Lines of the data that contain the word "sidebar" are the ones to copy.

*** DATA FOR THE TASK

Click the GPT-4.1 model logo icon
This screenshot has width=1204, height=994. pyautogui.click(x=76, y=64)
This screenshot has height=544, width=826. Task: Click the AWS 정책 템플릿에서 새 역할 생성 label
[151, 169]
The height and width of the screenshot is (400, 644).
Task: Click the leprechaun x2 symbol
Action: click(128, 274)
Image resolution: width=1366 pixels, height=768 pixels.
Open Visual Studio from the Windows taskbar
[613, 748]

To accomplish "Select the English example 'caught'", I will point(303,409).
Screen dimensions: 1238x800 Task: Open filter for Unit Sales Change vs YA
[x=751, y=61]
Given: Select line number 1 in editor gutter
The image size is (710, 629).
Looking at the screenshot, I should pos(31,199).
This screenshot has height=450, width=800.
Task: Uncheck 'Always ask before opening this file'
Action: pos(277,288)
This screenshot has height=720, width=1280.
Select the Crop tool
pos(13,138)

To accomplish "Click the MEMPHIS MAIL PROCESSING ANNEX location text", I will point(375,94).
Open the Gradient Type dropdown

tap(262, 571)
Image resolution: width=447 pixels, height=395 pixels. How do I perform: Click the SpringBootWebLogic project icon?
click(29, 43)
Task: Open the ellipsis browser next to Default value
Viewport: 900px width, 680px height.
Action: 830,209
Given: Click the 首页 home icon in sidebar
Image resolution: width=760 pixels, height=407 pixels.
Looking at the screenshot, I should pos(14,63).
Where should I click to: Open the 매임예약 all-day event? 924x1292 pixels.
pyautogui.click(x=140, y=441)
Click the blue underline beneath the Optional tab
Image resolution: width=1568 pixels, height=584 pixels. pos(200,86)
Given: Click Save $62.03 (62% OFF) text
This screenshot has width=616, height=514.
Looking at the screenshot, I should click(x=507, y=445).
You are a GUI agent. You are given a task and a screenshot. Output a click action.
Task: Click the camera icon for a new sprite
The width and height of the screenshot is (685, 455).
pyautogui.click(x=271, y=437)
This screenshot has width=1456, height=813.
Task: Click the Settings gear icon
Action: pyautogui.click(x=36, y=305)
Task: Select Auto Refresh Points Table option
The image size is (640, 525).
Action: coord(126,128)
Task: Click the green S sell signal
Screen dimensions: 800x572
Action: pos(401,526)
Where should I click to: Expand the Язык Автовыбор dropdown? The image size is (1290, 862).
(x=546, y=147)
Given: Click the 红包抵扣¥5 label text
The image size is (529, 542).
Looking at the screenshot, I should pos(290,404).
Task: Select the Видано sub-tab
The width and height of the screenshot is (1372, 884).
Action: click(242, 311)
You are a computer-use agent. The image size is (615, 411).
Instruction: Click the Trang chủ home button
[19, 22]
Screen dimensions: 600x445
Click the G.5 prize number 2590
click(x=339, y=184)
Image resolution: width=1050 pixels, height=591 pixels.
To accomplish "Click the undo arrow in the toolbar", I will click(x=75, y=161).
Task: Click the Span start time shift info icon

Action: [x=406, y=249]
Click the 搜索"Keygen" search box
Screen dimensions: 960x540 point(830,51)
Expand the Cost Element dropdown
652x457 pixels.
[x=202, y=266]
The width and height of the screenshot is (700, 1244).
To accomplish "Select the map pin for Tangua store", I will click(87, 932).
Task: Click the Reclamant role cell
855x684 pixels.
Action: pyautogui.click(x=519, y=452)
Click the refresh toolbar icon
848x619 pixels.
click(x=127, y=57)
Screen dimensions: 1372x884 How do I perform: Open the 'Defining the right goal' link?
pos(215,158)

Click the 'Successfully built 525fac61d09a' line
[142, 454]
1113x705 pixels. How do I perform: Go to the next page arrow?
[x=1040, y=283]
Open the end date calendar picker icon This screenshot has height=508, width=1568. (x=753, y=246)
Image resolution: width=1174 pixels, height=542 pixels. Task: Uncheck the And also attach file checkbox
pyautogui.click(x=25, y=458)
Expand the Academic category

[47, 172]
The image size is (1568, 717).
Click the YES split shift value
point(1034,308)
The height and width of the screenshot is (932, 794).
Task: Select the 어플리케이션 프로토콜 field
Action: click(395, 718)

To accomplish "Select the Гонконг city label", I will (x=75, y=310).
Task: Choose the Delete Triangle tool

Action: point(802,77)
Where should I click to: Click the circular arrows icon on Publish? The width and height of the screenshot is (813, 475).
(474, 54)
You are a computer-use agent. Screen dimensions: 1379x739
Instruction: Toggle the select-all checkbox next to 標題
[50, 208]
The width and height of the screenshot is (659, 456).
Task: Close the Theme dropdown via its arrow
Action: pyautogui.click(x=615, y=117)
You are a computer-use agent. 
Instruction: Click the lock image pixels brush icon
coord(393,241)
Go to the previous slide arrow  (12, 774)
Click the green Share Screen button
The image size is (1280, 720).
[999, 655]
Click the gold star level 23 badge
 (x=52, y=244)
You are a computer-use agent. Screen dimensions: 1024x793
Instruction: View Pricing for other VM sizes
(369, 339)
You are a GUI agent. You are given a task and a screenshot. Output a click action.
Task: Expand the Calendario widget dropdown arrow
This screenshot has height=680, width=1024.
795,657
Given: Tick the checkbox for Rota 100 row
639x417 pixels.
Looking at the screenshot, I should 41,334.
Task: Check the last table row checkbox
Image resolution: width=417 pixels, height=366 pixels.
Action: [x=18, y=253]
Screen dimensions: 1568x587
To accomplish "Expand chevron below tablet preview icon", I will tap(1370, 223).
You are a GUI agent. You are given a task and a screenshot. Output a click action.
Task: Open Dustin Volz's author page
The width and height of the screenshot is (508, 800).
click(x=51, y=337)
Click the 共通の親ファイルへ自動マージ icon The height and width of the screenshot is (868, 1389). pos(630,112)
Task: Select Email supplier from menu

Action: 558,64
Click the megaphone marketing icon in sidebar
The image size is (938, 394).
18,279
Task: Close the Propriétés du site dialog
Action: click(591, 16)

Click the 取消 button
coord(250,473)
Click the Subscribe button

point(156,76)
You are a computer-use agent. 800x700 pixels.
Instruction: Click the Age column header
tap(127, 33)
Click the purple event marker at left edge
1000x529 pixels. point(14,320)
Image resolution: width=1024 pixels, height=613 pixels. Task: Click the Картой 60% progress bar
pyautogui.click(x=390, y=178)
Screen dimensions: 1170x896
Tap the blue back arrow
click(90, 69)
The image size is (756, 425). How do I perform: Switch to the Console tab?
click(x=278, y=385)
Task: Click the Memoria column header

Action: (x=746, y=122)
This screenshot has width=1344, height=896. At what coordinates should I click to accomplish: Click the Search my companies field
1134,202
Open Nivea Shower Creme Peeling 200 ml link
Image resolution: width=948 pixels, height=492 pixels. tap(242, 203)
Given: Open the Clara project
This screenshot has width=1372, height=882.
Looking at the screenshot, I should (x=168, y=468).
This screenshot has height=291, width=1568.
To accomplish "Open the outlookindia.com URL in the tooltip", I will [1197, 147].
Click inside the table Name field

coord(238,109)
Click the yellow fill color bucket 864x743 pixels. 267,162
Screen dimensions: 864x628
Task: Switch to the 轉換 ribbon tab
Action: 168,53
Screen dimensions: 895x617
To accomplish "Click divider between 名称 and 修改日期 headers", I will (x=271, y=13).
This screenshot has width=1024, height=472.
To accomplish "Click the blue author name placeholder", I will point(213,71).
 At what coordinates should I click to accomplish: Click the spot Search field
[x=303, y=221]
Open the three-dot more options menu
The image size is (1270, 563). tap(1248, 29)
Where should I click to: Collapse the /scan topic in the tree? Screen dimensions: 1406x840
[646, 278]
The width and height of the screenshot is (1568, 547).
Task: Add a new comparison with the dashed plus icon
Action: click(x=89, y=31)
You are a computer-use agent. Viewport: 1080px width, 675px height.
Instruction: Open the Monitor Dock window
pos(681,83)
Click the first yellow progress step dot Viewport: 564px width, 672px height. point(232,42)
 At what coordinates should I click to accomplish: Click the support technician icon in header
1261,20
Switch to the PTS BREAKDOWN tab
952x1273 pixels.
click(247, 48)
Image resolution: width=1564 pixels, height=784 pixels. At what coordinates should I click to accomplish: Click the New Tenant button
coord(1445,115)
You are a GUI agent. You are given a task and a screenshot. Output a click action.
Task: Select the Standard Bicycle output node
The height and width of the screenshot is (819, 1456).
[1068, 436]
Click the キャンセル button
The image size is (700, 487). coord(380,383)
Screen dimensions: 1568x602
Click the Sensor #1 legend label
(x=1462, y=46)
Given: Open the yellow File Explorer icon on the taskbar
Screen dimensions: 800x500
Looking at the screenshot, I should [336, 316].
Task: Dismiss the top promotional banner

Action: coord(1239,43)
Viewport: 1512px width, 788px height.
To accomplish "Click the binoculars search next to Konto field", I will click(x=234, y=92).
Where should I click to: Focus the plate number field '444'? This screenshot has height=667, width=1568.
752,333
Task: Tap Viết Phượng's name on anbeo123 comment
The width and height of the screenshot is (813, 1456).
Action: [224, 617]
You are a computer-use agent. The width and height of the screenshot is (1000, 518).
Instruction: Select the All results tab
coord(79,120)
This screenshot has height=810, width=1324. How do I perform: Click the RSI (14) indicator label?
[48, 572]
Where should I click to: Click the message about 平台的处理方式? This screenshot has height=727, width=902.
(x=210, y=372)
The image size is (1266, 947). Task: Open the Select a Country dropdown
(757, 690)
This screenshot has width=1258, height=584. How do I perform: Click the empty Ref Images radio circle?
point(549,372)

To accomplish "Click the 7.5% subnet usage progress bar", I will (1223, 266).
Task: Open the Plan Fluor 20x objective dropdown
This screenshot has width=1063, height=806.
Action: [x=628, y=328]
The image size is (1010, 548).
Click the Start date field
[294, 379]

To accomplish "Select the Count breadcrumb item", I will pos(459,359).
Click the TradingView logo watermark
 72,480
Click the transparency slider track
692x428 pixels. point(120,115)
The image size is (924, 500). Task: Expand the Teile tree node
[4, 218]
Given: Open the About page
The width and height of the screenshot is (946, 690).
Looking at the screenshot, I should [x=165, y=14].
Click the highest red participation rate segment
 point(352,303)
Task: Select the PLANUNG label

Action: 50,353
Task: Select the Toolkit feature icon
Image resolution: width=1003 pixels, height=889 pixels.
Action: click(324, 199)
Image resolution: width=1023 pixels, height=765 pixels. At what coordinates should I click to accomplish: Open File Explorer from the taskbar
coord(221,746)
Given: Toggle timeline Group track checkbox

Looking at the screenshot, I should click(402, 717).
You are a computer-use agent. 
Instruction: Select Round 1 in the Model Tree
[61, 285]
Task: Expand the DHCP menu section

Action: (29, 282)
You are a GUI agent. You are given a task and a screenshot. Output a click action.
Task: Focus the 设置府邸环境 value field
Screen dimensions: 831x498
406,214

******

## [REPLY TO THE EXERCISE]
Given: Click the 首页 home icon in sidebar
Click the megaphone marketing icon in sidebar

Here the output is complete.